O deputado federal Gustavo Gayer (PL-GO) protocolou no Supremo Tribunal Federal (STF), na quarta-feira (18), um pedido de prisão domiciliar para o ex-presidente Jair Bolsonaro (PL). O requerimento reúne a assinatura de 175 parlamentares.
Gayer alegou que o estado de saúde de Bolsonaro é delicado. “Estamos falando de um homem que pode morrer se essa situação continuar. Isso não é Justiça, é tortura institucionalizada”, afirmou o parlamentar.
Quadro clínico
Internado no hospital DF Star, em Brasília, Bolsonaro trata uma broncopneumonia bacteriana.
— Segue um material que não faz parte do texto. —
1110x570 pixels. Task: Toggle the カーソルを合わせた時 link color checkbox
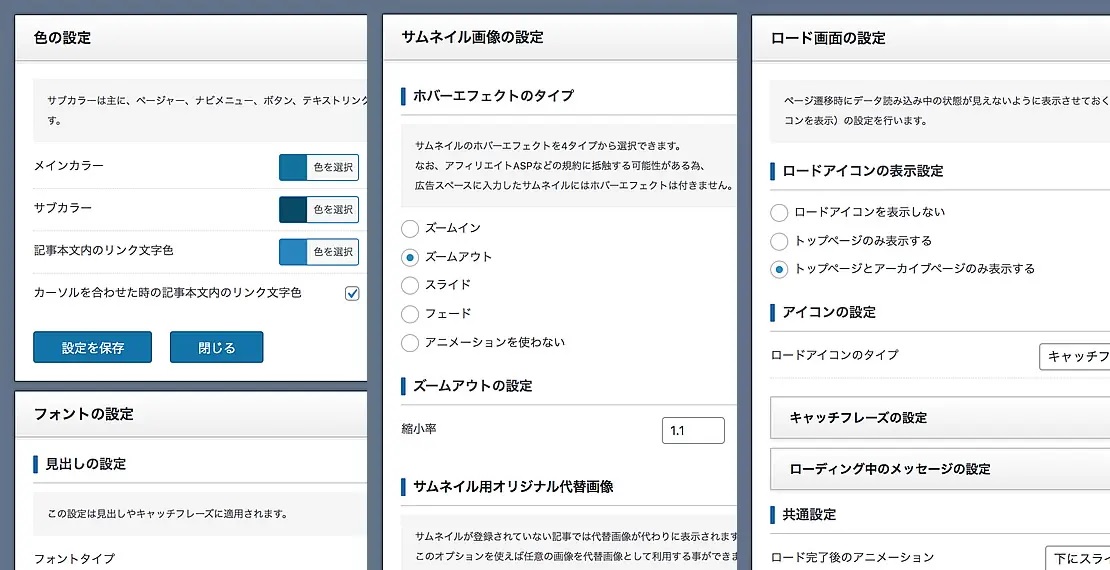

Ele chegou a ocupar leito de UTI e recebe medicação intravenosa. Os médicos monitoram a função renal devido ao risco de sobrecarga provocado pelos antibióticos.
Segundo o último boletim, o ex-mandatário apresenta “boa evolução clínica, com melhora parcial dos aspectos tomográficos e melhora importante dos marcadores inflamatórios”. Ainda não há previsão de alta. O ex-presidente, que completa 71 anos no sábado (21), permanece em Unidade Semi-intensiva e faz fisioterapia respiratória e motora.
Revisão de decisão
A defesa também solicitou ao ministro Alexandre de Moraes que reavalie decisão baseada em laudo da Polícia Federal (PF), emitido antes do agravamento do quadro de saúde. No documento, a PF afirma que o 19º Batalhão da Polícia Militar do Distrito Federal reúne condições para receber o ex-presidente.
O pedido dos advogados chegou ao gabinete de Moraes na terça-feira (17) e ainda aguarda análise. Na petição, os defensores destacam que “a inexistência de monitoramento clínico contínuo, presença permanente de equipe de saúde e acesso instantâneo a recursos hospitalares torna esse tipo de intercorrência potencialmente fatal quando ocorrida fora de ambiente assistencial adequado”.